• _PASSAGE SHOWN_:

┄┄┄┄┄┄

The derivation of the Thiele Modulus (from Hill) begins with a material balance on the catalyst pore. For a first-order irreversible reaction in a straight cylindrical pore at steady state:

${\displaystyle {\pi }r^{2}\left(-D_{c}{\frac {dC}{dx}}\right)_{x}={\pi }r^{2}\left(-D_{c}{\frac {dC}{dx}}\right)_{x+{\Delta }x}+\left(2{\pi }r{\Delta }x\right)\left(k_{1}C\right)}$ 

where ${\displaystyle D_{c}}$  is a diffusivity constant, and ${\displaystyle k_{1}}$  is the rate constant.

Then, turning the equation into a differential by dividing by ${\displaystyle {\Delta }x}$  and taking the limit as ${\displaystyle {\Delta }x}$  approaches 0,

${\displaystyle D_{c}\left({\frac {d^{2}C}{dx^{2}}}\right)={\frac {2k_{1}C}{r}}}$ 

This differential equation with the following boundary conditions:

${\displaystyle C=C_{o}{\text{ at }}x=0}$ 

and

${\displaystyle {\frac {dC}{dx}}=0{\text{ at }}x=L}$ 

where the first boundary condition indicates a constant external concentration on one end of the pore and the second boundary condition indicates that there is no flow out of the other end of the pore.

Plugging in these boundary conditions, we have

${\displaystyle {\frac {d^{2}C}{d(x/L)^{2}}}=\left({\frac {2k_{1}L^{2}}{rD_{c}}}\right)C}$ 

The term on the right side multiplied by C represents the square of the Thiele Modulus, which we now see rises naturally out of the material balance. Then the Thiele modulus for a first order reaction is:

${\displaystyle h_{T}^{2}={\frac {2k_{1}L^{2}}{rD_{c}}}}$ 

From this relation it is evident that with large values of ${\displaystyle h_{T}}$ , the rate term dominates and the reaction is fast, while slow diffusion limits the overall rate. Smaller values of the Thiele modulus represent slow reactions with fast diffusion.

┄┄┄┄┄┄

• _GIVEN DATA_:

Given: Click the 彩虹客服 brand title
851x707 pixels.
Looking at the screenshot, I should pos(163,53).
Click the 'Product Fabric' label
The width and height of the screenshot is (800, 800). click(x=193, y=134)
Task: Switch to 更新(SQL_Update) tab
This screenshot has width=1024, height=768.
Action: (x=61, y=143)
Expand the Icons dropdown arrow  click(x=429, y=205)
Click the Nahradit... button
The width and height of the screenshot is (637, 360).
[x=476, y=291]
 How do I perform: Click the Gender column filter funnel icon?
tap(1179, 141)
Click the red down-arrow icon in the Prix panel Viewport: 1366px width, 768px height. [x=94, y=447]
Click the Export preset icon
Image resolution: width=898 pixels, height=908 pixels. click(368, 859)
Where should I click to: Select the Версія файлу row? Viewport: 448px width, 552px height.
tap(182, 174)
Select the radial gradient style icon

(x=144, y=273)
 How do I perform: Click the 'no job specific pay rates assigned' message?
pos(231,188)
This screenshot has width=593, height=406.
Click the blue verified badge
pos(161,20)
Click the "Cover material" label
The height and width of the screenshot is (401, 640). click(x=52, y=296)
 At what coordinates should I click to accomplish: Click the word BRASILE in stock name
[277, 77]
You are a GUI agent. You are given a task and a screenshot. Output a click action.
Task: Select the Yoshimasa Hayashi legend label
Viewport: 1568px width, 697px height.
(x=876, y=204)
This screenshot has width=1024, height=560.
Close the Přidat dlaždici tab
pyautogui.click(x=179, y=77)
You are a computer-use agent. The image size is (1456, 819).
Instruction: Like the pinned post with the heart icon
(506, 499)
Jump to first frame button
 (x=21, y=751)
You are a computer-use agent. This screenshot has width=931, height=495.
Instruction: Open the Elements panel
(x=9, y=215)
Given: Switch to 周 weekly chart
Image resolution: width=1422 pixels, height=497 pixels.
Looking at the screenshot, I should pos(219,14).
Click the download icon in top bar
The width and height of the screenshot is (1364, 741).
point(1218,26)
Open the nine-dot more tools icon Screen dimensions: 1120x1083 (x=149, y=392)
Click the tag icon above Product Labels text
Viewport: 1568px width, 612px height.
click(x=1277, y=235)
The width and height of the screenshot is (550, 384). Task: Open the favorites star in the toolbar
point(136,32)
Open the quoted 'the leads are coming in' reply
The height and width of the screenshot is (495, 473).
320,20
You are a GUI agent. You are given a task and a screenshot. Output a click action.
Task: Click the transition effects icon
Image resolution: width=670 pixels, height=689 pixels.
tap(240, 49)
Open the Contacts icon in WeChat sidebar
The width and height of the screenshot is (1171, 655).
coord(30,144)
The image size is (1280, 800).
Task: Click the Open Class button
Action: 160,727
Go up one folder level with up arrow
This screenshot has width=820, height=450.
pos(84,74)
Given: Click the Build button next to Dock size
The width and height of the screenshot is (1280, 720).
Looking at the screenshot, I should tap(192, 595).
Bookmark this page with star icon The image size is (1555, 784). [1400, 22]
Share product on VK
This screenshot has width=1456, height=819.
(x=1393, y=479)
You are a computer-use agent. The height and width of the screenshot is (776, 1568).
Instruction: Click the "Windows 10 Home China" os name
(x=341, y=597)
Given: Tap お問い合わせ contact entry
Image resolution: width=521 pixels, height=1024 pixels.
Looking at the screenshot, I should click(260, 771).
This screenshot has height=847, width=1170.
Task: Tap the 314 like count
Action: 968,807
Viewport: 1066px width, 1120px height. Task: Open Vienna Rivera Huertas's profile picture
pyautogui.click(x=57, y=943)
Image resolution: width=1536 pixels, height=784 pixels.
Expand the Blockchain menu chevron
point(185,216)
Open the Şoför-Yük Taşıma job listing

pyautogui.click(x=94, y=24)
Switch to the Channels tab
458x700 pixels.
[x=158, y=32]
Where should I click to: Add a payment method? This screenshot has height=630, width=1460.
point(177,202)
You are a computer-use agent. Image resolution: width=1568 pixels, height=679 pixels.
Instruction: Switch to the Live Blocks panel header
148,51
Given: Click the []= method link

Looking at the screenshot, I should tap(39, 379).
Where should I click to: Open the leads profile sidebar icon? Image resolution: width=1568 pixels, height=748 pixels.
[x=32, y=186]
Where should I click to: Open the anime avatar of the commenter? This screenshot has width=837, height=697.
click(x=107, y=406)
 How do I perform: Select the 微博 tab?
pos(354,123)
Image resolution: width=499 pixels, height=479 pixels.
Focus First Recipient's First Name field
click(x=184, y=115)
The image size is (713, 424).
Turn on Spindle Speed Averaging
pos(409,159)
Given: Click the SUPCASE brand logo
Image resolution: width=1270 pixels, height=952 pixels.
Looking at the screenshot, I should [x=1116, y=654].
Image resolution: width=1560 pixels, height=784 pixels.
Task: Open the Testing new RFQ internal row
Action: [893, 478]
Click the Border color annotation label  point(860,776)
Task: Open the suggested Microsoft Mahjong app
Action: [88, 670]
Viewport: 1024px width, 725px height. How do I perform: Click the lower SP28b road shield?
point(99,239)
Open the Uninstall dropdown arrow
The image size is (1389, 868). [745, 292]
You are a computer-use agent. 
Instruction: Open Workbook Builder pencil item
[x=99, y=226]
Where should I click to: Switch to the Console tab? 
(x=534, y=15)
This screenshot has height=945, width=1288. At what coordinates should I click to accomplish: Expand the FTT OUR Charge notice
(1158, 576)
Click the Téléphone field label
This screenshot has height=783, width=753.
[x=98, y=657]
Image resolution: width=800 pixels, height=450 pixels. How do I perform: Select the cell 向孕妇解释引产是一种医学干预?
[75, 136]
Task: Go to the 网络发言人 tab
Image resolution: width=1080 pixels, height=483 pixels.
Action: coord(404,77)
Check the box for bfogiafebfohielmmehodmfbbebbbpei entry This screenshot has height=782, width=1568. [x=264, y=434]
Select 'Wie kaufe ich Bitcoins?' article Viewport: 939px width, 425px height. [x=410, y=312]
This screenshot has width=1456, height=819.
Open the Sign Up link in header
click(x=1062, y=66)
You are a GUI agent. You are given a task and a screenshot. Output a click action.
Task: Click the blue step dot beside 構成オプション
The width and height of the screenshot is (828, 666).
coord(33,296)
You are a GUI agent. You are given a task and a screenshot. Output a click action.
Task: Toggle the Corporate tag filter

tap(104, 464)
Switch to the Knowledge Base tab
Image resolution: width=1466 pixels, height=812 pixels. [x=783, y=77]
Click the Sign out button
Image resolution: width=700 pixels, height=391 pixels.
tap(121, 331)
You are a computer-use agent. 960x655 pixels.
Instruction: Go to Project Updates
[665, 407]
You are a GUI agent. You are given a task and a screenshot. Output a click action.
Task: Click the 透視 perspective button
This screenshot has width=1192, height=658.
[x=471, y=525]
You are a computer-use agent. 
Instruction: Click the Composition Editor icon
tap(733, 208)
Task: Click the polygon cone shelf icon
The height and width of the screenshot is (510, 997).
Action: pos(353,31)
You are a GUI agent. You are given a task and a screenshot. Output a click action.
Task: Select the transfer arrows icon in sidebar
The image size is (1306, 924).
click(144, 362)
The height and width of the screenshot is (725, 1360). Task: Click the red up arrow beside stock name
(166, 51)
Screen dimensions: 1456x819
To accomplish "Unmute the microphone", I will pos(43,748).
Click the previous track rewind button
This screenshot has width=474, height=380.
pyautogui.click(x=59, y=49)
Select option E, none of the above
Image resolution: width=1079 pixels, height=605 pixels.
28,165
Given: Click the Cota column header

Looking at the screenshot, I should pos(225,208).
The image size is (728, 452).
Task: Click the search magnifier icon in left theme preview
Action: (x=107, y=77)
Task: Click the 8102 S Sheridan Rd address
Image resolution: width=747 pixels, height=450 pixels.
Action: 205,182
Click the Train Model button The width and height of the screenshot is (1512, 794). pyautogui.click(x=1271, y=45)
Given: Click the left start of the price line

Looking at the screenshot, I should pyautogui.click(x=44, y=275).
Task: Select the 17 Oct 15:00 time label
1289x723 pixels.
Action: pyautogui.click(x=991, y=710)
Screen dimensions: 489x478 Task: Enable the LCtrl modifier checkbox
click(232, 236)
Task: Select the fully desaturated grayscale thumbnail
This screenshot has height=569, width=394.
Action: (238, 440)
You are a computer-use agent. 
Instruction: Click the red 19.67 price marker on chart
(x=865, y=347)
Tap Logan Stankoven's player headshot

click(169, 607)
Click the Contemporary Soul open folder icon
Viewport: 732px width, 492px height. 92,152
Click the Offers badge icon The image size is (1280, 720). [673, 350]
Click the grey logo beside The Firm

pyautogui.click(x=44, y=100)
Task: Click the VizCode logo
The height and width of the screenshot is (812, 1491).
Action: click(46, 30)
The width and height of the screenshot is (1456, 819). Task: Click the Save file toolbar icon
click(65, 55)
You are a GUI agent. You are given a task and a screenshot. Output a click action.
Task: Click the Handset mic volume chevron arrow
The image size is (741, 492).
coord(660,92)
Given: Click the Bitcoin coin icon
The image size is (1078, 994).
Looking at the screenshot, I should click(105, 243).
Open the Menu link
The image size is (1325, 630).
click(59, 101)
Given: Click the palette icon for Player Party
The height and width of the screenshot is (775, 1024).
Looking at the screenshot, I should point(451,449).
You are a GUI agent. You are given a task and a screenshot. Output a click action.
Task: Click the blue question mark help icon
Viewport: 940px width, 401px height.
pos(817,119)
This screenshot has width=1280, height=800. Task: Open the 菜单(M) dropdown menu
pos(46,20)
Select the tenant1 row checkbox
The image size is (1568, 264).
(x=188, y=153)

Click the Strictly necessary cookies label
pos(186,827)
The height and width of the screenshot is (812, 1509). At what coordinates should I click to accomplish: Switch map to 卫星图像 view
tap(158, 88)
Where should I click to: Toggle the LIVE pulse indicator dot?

┄┄┄┄┄┄

• _STATED EXERCISE A_:
Copy the stretch of the Thiele modulus derivation from "Then, turning the" through "of the pore.", word for word.
• _STATED EXERCISE B_:
In the Thiele modulus derivation, what does the second boundary condition indicate?

• _RESULT A_:
Then, turning the equation into a differential by dividing by ${\displaystyle {\Delta }x}$  and taking the limit as ${\displaystyle {\Delta }x}$  approaches 0,

${\displaystyle D_{c}\left({\frac {d^{2}C}{dx^{2}}}\right)={\frac {2k_{1}C}{r}}}$ 

This differential equation with the following boundary conditions:

${\displaystyle C=C_{o}{\text{ at }}x=0}$ 

and

${\displaystyle {\frac {dC}{dx}}=0{\text{ at }}x=L}$ 

where the first boundary condition indicates a constant external concentration on one end of the pore and the second boundary condition indicates that there is no flow out of the other end of the pore.

• _RESULT B_:
It indicates that there is no flow out of the other end of the pore.